The most important macro event of the week was Kevin Warsh’s Senate confirmation hearing. The key question going in was whether he would preserve the Federal Reserve’s independence from presidential influence. Markets appeared satisfied by his answers. Futures barely moved, and Bitcoin showed no meaningful reaction. This removes one obvious near-term source of concern around policy credibility.
Warsh’s broader policy record is somewhat more hawkish than Chair Powell’s, although his commentary through 2026 has been marginally more dovish than many expected. Our base case remains that his confirmation proceeds ahead of the June deadline. The more interesting implication for markets is not necessarily the immediate policy stance, but the likely shift in communication style. Warsh is expected to be more restrained than Powell in offering forward guidance, which could leave rate-sensitive assets facing a less clearly signposted policy path over the coming years.
Away from macro, the strongest area of institutional conviction this month has been blockchain equities. Month-to-date inflows have reached US$615 million, a monthly record, with US$289 million arriving this week alone so far. That is a notable development, not only because of the scale of demand, but because it points to a broader change in how institutions are choosing to express digital asset exposure.
Will the Clarity Act pass in 2026?
Two factors are driving this. The first is performance. Blockchain equity indices are up more than 12% year to date, while Bitcoin mining-focused benchmarks have gained over 31%, compared with 6.9% for the Nasdaq. The second is structural. A growing number of listed miners are repositioning toward AI infrastructure, using existing power contracts and data-centre footprints to provide compute capacity. That creates a listed vehicle with exposure to two of the strongest themes in equity markets at the same time.
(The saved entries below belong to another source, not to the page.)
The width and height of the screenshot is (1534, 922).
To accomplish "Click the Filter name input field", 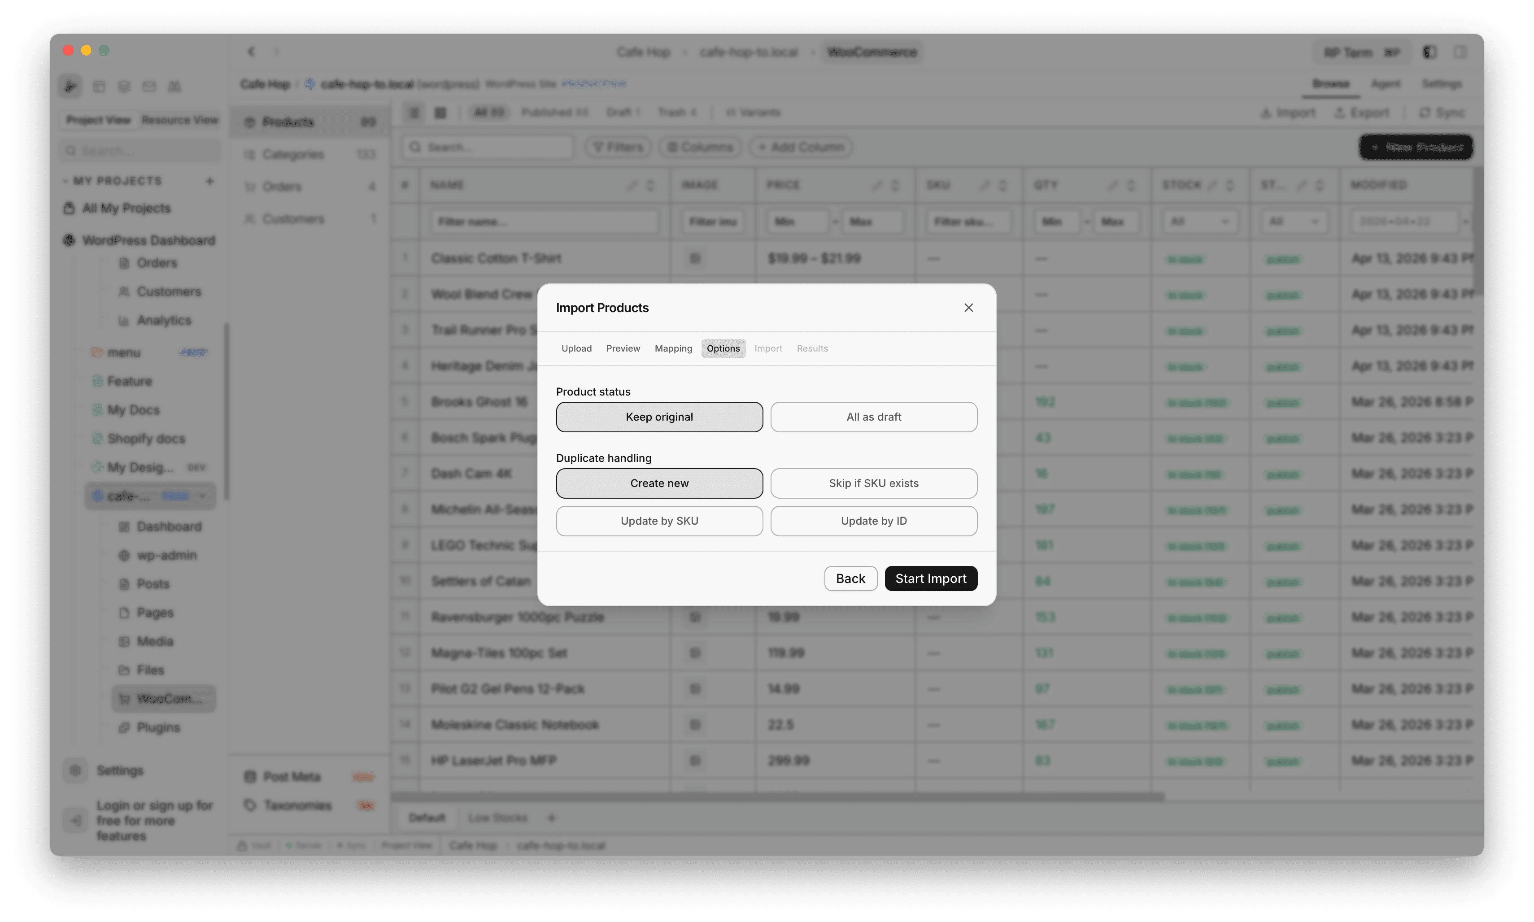I will (545, 221).
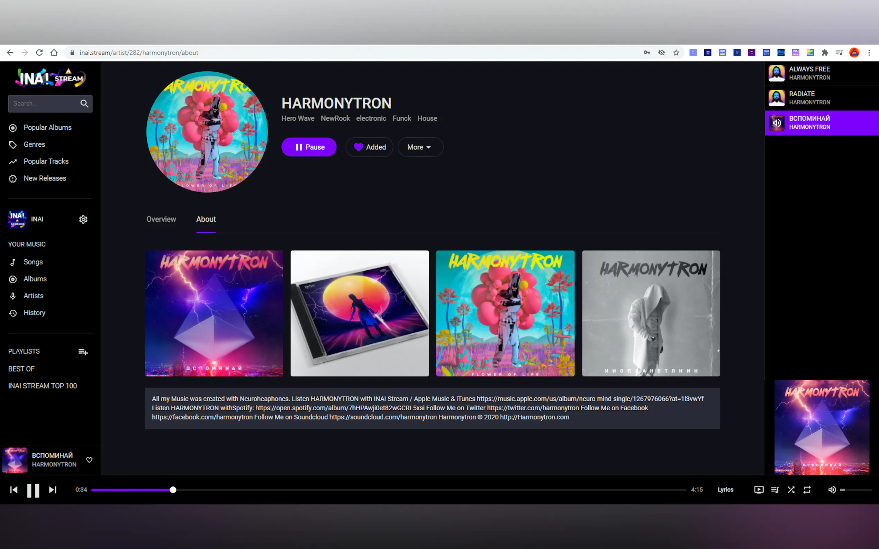The image size is (879, 549).
Task: Switch to the Overview tab
Action: click(161, 219)
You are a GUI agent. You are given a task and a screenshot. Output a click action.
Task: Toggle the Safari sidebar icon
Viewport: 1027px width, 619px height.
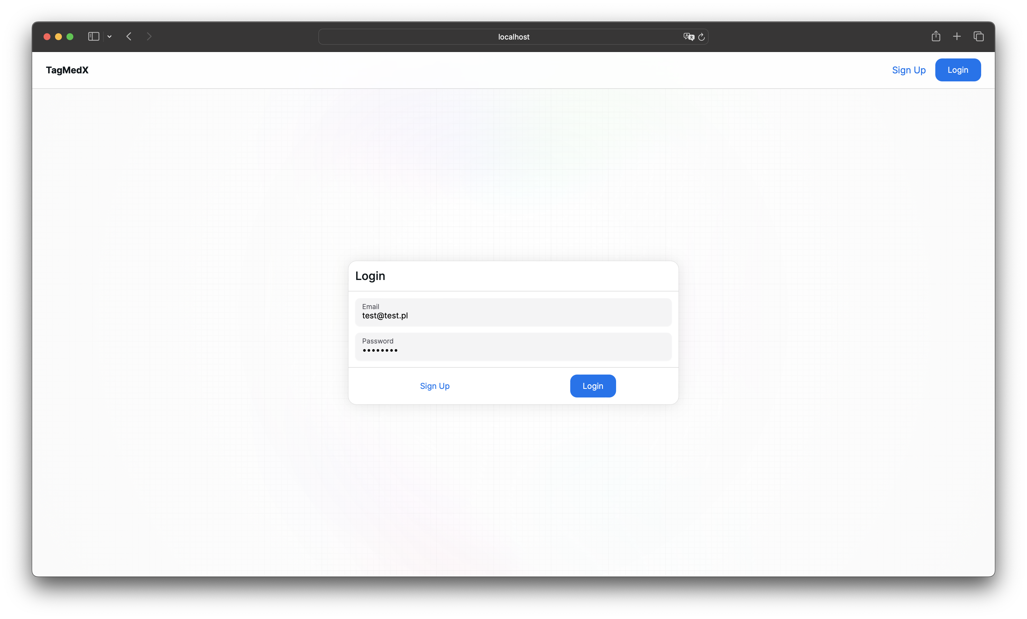coord(93,37)
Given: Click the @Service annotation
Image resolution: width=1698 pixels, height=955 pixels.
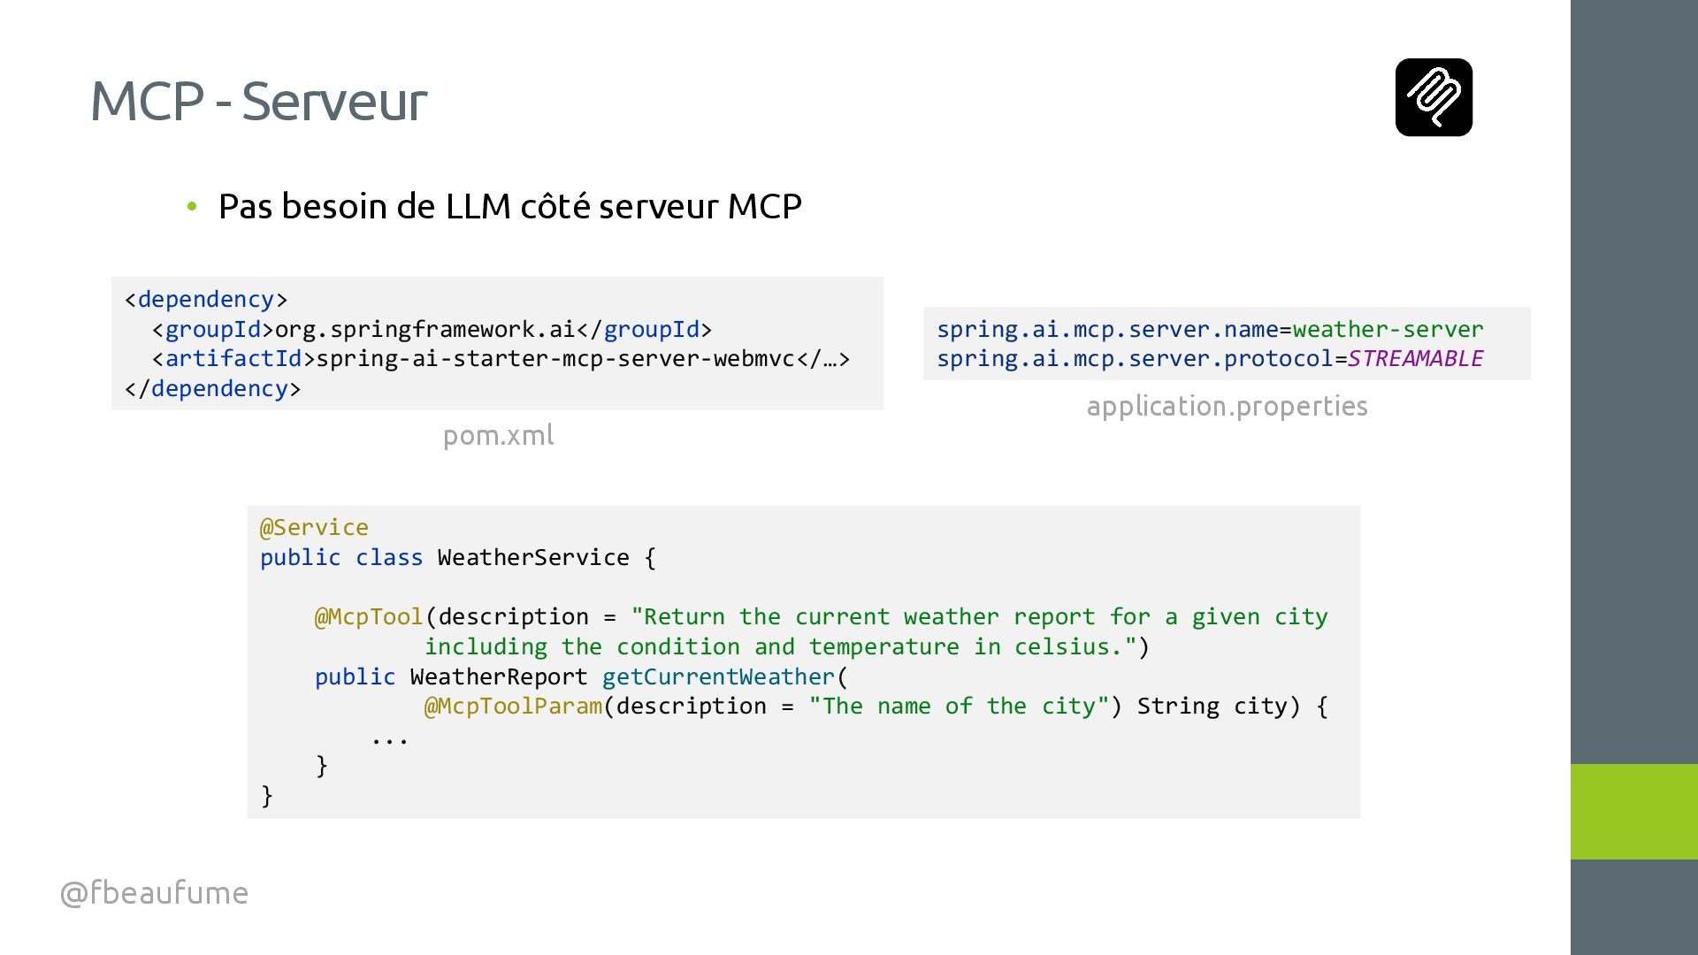Looking at the screenshot, I should pos(314,527).
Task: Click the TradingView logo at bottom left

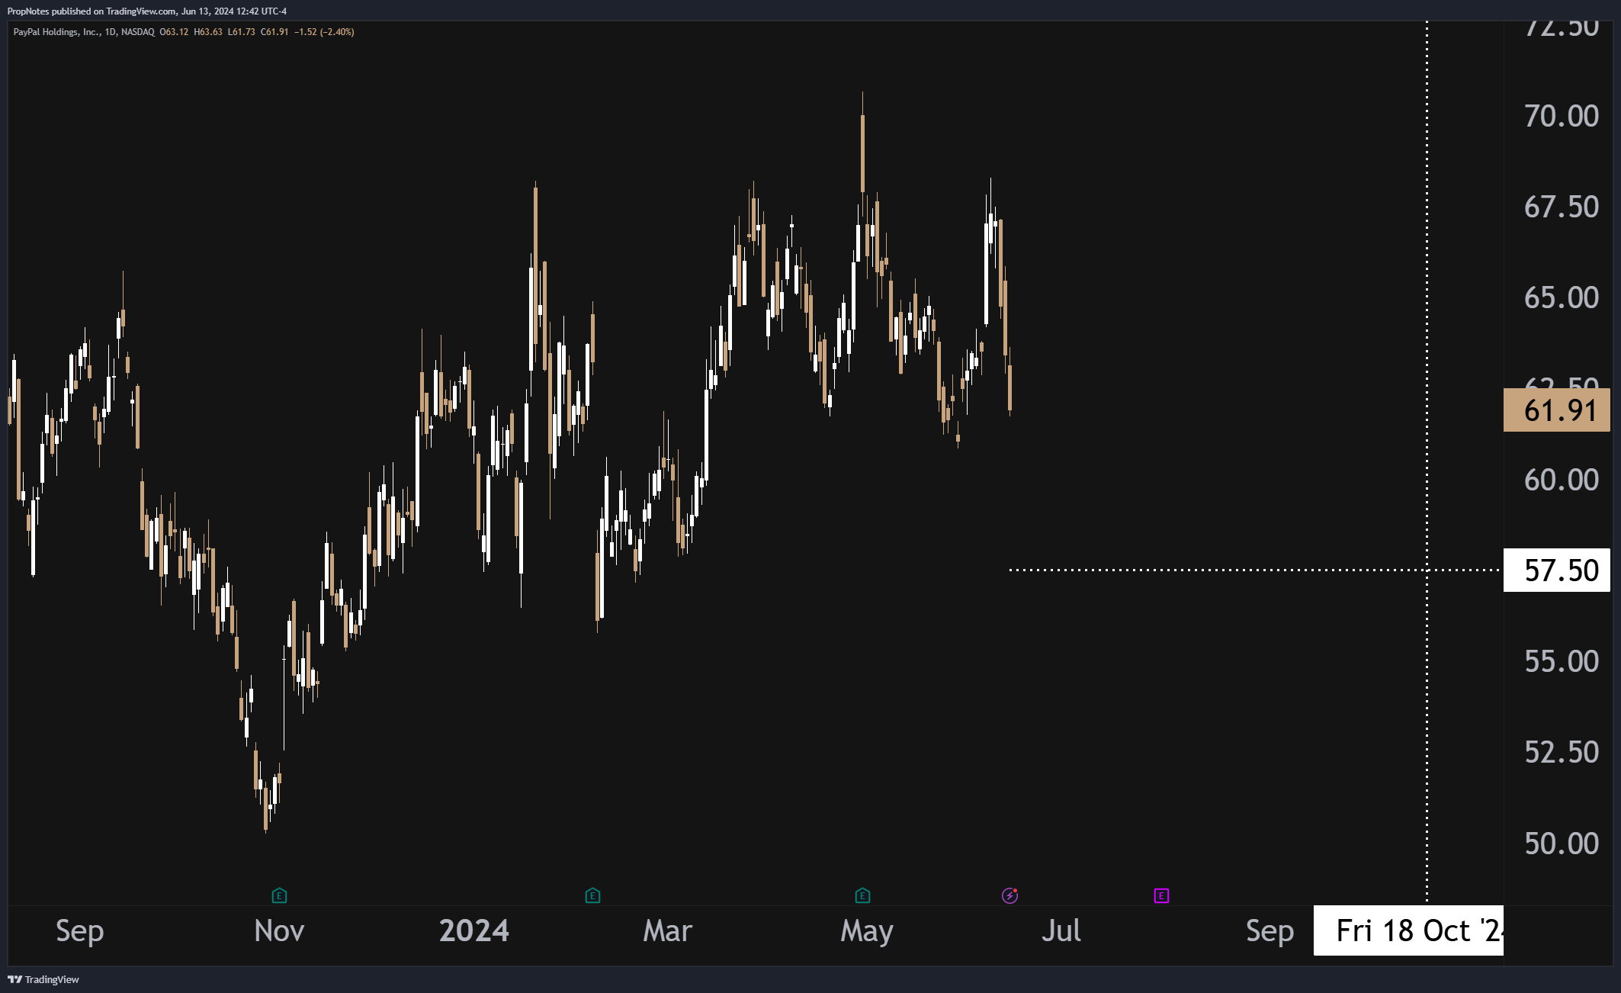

For allocators still restricted from taking direct digital asset exposure, this is becoming one of the clearest and most practical ways to access the theme without assuming full crypto-native risk.
Looking ahead, attention is likely to shift toward the Clarity Act. The legislative window is narrowing quickly. Unless the bill is signed into law by the end of May, the probability of passage this year falls sharply, with some observers suggesting the timeline could slip all the way to 2030. Polymarket odds have fallen recently to 45% highlighting increasing scepticism it will pass.
The market impact would not be uniform. Bitcoin and Ethereum are relatively insulated, while decentralised finance and broader token markets are much more exposed to the outcome. But the significance extends beyond crypto-native assets. If passed, the Clarity Act would provide the regulatory foundation that large traditional banks, several of which are already active in custody, need in order to scale their digital asset businesses properly. More than any single ETF or product launch, that would mark the real institutionalisation of the asset class.